Le 10 octobre marque la Journée nationale des DYS. Les troubles DYS, ça inclut la dysphasie (trouble du langage oral), la dyslexie (trouble du langage écrit), la dyspraxie (trouble de la motricité fine et globale) ainsi que la dysorthographie et la dyscalculie. Pour souligner l’occasion, nous vous proposons une rencontre avec Marilyn Briand, gestionnaire d’acquisition de talents chez Ubisoft Montréal, qui est dyslexique.
Marilyn, quelles sont les particularités de ta dyslexie?
Pour ma part, j’ai de grandes difficultés à rédiger de longs textes et une quasi-incapacité à apprendre par cœur, c’est-à-dire l’apprentissage procédural. J’ai aussi beaucoup de difficulté avec le langage subtil, c’est pourquoi je privilégie les conversations franches qui vont droit au but.
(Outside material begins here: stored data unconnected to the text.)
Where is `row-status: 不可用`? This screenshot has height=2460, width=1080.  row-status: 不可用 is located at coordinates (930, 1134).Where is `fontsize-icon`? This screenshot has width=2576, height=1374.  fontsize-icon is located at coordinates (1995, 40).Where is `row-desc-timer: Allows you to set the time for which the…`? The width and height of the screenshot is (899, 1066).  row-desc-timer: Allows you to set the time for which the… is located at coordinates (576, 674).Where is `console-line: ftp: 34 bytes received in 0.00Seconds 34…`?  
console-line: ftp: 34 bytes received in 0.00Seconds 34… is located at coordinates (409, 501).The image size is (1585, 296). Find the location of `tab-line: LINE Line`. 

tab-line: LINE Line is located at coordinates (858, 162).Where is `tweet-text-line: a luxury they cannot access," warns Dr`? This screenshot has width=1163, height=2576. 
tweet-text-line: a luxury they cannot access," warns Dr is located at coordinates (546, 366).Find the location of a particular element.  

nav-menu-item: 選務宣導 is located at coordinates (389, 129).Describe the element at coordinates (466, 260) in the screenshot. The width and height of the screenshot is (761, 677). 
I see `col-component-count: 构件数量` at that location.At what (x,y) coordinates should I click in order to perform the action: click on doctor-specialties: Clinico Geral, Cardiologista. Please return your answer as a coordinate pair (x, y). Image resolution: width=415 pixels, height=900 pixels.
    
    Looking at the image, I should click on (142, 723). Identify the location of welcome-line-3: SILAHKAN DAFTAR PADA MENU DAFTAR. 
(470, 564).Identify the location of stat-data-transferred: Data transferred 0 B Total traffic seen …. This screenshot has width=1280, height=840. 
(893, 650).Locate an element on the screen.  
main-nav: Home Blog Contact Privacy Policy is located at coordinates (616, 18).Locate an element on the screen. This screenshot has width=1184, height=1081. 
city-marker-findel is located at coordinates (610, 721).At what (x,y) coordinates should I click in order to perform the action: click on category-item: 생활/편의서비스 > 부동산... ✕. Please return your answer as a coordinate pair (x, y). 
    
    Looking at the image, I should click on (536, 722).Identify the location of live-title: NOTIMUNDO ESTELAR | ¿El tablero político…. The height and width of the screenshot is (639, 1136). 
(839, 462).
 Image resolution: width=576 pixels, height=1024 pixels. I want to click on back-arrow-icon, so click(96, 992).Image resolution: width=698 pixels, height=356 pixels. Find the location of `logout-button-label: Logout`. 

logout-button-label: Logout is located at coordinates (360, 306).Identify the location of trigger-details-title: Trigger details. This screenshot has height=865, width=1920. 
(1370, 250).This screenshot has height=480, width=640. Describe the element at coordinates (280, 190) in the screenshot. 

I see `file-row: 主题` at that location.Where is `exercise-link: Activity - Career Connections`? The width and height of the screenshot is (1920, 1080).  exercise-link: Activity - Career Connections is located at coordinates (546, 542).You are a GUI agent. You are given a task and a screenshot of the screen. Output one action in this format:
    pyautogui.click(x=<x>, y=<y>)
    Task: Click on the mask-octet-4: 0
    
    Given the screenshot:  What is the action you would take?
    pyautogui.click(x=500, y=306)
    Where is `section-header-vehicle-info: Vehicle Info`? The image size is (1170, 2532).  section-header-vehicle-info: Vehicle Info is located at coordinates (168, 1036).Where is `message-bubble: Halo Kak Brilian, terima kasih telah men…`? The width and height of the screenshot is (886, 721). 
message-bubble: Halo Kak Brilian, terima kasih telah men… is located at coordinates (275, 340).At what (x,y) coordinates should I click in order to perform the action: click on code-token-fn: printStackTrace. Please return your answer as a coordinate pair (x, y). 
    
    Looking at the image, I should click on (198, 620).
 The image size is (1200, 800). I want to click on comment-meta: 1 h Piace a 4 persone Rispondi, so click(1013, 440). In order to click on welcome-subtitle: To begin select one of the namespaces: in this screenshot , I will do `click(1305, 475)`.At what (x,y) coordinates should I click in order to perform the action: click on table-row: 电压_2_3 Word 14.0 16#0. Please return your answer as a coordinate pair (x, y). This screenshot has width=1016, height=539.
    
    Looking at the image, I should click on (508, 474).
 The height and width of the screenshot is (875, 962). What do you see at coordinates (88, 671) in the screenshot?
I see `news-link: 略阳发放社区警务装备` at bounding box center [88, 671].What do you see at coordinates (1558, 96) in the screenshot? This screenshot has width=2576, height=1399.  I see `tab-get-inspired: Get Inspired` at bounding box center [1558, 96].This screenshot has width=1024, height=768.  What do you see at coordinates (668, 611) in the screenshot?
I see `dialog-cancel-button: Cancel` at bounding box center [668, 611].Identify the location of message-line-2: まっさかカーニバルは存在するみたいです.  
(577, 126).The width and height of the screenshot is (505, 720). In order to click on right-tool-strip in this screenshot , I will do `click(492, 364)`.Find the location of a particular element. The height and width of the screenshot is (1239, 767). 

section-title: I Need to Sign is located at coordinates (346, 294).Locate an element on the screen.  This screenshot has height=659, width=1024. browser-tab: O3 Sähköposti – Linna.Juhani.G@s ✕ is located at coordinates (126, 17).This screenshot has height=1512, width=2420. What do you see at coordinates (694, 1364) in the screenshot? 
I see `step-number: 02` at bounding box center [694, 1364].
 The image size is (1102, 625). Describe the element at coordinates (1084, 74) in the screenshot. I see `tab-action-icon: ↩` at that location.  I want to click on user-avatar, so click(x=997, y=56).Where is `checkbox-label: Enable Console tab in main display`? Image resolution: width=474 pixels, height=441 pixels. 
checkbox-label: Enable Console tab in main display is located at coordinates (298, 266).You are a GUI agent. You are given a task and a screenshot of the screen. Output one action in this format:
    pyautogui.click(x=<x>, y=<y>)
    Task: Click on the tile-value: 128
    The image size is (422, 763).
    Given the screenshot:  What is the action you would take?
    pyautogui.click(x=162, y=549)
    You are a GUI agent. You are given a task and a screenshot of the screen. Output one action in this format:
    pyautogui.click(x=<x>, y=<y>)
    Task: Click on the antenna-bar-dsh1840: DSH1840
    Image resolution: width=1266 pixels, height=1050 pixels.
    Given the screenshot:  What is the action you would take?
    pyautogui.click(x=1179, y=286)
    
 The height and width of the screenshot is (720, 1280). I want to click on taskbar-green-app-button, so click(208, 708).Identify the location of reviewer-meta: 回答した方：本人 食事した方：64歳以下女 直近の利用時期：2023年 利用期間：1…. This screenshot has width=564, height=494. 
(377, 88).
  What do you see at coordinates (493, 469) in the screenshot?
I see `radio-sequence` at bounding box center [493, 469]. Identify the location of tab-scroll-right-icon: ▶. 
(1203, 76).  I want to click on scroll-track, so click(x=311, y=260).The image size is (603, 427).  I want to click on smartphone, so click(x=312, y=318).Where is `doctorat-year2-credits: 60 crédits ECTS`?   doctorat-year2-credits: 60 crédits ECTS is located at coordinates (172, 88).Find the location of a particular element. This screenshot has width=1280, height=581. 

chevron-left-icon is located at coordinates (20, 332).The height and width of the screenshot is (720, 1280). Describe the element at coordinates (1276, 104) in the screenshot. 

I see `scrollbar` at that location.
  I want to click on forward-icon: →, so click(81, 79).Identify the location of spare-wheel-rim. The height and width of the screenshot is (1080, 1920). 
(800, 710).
Ce ne sont que quelques exemples de désavantages très personnels; tou·tes les dyslexiques sont différent·es.
Concrètement, comment est-ce que ta dyslexie se présente?
Souvent, je n’utilise pas les bons mots ou les bonnes expressions. Par exemple, j’ai déjà dit « étalon de paie » plutôt que « talon de paie », « information de technologie » plutôt que « technologie de l’information », « humour » plutôt qu’« humeur ». Des erreurs de ce genre, j’en ai fait autant dans ma vie professionnelle que ma vie personnelle. S’en rendre compte — plutôt que « s’en rendre contre »! — est un travail quotidien pour moi.
Comment se sont déroulés tes parcours scolaire et professionnel?
Souvent, ma dyslexie a été un obstacle. J’ai échoué à des tests psychométriques et des tests de rédaction à la main qui ne prenaient pas en compte mon trouble. À l’école, il m’a fallu longtemps avant que je reçoive tout le soutien dont j’avais besoin; mes résultats en ont évidemment et malheureusement souffert. Par la suite, côté professionnel, je n’osais pas postuler à des emplois pour lesquels je jugeais que ma dyslexie était un obstacle. Ça m’a certainement freiné dans mon parcours professionnel.
Aujourd’hui, pourquoi t’est-il important de parler de dyslexie?
J’ai l’impression que les mentalités commencent à évoluer sur le sujet. On parle davantage de neurodiversité et je trouve important de contribuer en parlant ouvertement de ma dyslexie. Je crois foncièrement qu’utiliser cette condition particulière comme une force est possible. Par exemple, des études démontrent que les dyslexiques utilisent davantage l’hémisphère droit de leur cerveau que les non-dyslexiques, ce qui contribue à développer des capacités analytiques supérieures. Plusieurs dyslexiques ont une facilité pour l’intelligence spatiale… ce qui n’est pas particulièrement mon cas! Certain·es sont capables de faire des liens rapidement entre des idées ou des théories différentes, et ce, malgré notre mémoire procédurale plus faible. Aussi, quand on prend le temps de bien nous expliquer la théorie et tous les aspects d’une problématique, notre raisonnement et nos pistes de solution sont souvent plus étoffés et complets. Enfin, plusieurs disent que nos (nombreuses) erreurs font notre charme et j’aime bien les croire!
Que souhaites-tu pour l’avenir des DYS?
En 2021, le paradigme change: on célèbre davantage les différences et les forces des un·es et des autres pour avoir un monde plus inclusif. Auparavant, je n’aurais jamais osé écrire aussi ouvertement sur ma dyslexie. Je souhaite que d’autres, comme moi, ne ressentent pas le besoin de cacher leur trouble DYS, n’aient pas peur d’en parler, afin qu’on puisse faire avancer les attitudes.
As-tu des suggestions de lecture sur le sujet?
Oui! Je conseille le livre qui m’a aidé à mettre en lumière certaines qualités que j’avais et qui se nomme The Dyslexic Advantage de Brock L. Eide et Fernette F. Eide. Aussi, je vous invite à vous inspirer du parcours de célébrités qui ont su, comme moi, tirer parti de leur dyslexie: Steven Spielberg, Richard Branson et F. Scott Fitzgerald.